- [WORK ITEM]: Examine the records and identify each line that includes the string "computer". Copy those lines.

- [INFORMATION]:
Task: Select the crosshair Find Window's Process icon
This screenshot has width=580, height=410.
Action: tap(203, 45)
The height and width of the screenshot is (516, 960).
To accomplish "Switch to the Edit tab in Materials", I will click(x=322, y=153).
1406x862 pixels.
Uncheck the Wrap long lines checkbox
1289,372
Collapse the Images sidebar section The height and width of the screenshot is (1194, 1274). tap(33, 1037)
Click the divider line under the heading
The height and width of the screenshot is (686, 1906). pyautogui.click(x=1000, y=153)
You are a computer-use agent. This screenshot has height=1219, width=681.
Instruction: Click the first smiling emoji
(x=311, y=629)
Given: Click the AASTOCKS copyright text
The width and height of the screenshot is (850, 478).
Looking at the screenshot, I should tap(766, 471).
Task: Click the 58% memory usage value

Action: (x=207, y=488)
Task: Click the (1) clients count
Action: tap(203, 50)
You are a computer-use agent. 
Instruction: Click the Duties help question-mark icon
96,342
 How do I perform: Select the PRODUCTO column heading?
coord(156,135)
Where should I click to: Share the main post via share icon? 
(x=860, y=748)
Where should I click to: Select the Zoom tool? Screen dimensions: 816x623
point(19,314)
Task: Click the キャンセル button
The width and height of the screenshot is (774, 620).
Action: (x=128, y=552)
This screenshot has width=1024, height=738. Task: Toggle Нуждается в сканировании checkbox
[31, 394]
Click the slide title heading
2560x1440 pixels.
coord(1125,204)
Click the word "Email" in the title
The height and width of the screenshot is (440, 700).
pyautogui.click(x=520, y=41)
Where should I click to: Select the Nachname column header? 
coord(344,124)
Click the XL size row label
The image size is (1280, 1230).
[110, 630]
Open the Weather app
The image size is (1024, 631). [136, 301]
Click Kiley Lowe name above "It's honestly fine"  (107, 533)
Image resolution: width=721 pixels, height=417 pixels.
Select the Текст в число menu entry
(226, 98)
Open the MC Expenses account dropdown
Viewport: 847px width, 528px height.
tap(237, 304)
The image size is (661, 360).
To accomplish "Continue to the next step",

- [ANSWER FOR THIS EXERCISE]:
You are a computer-use agent. This screenshot has height=1219, width=681.
You are a computer-use agent. 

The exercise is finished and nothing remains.